Thanks. That was what I thought. Since I prefer the appearance of the columns in the corners rather than the angle of the typical triangular chunks, I am now considering the use of columns with triangles in the outer half of each square vs. columns with the same dimensions completely filled. The second option is twice as expensive, but perhaps not quite twice as effective.


----------



## bpape (Sep 14, 2006)

Correct. The 12"x12" IMO is the best way to go if you want to keep costs down and still get excellent performance with the look of columns and not taking up as much space.

Bryan


----------



## hdjii (May 1, 2006)

Thanks for your help, Brian.

Howard


----------



## loupy31 (Apr 26, 2006)

Hi, When you guys say 12" x 12", do you mean width, depth and what ever the hight of the corner is?

Peter


----------



## bpape (Sep 14, 2006)

Yes. That's exactly it. Just frame it out and stack 12"x12" squares floor to ceiling in the framing.

Bryan


----------



## drrick (Nov 16, 2006)

I don't think this is really threadjacking, but a related question. First of all, I was somewhat confused about which is more effective, 12x12 squares or 17x17 triangles? I guess the 17x17 seems intuitively to me like it would be better, but I'm learning that I shouldn't just trust my instincts with acoustics  

The second question I have is related to my own setup. I currently have a 4 inch thick 2'x4' panel straddling the corner. Would it be better to make this into a chunk absorber or not? Obviously with a chunk absorber (using the same material) I'm only going to be going up the wall 32" as opposed to the 48" I'm currently covering. What's the tradeoff, and is one preferable in different situations? I'm just trying to figure out the most effective approach. Thanks!


----------



## bpape (Sep 14, 2006)

Actually, a 12" square will work a little better.

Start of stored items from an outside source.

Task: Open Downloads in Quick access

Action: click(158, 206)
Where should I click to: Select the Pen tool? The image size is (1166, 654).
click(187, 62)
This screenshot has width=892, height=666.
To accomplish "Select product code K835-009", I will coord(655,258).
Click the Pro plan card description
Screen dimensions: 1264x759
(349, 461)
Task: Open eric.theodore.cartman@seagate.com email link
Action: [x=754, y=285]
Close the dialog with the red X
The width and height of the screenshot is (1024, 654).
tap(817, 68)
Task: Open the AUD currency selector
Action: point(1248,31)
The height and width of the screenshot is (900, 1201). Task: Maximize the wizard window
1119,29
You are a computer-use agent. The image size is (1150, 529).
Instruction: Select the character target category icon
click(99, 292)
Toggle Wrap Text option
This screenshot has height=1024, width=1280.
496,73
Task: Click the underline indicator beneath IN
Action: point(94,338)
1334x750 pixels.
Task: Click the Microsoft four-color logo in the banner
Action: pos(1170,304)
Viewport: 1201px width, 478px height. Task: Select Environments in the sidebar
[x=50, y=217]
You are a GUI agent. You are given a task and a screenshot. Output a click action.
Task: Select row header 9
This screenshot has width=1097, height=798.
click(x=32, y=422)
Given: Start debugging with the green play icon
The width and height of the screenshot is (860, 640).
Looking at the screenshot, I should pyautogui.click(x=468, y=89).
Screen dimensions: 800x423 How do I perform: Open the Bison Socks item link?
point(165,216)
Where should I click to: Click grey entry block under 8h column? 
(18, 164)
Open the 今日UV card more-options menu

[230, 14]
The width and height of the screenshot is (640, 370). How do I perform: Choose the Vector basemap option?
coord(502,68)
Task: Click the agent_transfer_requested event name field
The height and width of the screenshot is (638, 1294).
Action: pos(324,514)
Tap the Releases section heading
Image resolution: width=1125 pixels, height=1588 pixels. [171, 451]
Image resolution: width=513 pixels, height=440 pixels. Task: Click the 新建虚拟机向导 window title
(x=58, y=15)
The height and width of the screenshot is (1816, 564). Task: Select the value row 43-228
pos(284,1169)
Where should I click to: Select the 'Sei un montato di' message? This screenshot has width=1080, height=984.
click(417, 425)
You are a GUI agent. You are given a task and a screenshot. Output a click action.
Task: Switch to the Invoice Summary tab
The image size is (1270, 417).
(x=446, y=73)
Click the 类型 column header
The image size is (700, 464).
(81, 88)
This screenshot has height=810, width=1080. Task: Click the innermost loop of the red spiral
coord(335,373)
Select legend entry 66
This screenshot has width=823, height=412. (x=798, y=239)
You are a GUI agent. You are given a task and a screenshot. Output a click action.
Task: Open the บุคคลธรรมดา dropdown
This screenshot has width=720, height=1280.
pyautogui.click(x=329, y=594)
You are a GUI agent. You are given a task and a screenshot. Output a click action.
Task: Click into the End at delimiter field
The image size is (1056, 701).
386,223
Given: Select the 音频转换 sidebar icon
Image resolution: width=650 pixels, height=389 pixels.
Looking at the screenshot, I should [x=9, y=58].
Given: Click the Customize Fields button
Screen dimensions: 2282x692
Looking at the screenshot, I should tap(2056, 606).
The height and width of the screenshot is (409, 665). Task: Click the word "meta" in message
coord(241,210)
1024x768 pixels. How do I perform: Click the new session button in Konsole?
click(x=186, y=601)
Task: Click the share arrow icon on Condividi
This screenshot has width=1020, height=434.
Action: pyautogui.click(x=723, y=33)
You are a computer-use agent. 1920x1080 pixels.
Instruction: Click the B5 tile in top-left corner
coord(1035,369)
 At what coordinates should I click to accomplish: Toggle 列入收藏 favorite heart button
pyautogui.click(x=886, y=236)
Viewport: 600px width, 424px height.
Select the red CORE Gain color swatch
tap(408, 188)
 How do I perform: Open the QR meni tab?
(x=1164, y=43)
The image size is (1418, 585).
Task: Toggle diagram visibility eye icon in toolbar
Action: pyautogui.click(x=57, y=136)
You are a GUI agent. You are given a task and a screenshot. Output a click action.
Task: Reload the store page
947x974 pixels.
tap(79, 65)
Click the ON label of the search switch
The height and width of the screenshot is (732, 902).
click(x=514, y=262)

The 17x17x24" has 17" only at the wall surface and at 45 degrees is 12" thick. The 12x12" is 12" thick both ways full surface and is 17" thick at diagonal. The issue with that is that it takes up more space in many situations.

If you change the 4" thick to chunks, you'll get deeper extension, but at the cost of 33% of your surface area. The other option is to compromise and do 8"x8" chunks which will give you actually a little more height and similar extension to what you have now.

Bryan


----------



## drrick (Nov 16, 2006)

One further question just to clarify my understanding. I know the general rule is that more surface area is always better. Is there ever a time where what I described might be beneficial (e.g. is it possible that you might see enough gains down low with the chunk that isn't as tall that it would be worth sacrificing the surface area)? If you cut down the surface area, basically you're losing overall effectiveness right? You'd basically be trading increased absorption down low for an overall reduction in absorption everywhere else. Am I understanding things correctly? If so, it seems like the best option is to either stick with a similar surface area or get more material! (with the latter obviously being most preferable)


----------



## bpape (Sep 14, 2006)

Is there EVER a time? Probably - but not usually. If all of your issues are still able to be resolved with less surface, then it might work. 

What you're trading is potentially dealing with lower frequencies vs. more control of decay times.

Bryan


----------



## drrick (Nov 16, 2006)

Thanks! That clears it up for me. I appreciate you taking the time to help me understand some of these acoustic principles.


----------



## bpape (Sep 14, 2006)

No problem at all. It's not a simple thing. There are a TON of variables involved. If you'd like to give a little more info:

- room dims
- what it's used for
- how many people
- how many and what kind of seats
- how the room is built

I can take a WAG at it. A sketch would be a ton of help too.

Bryan


----------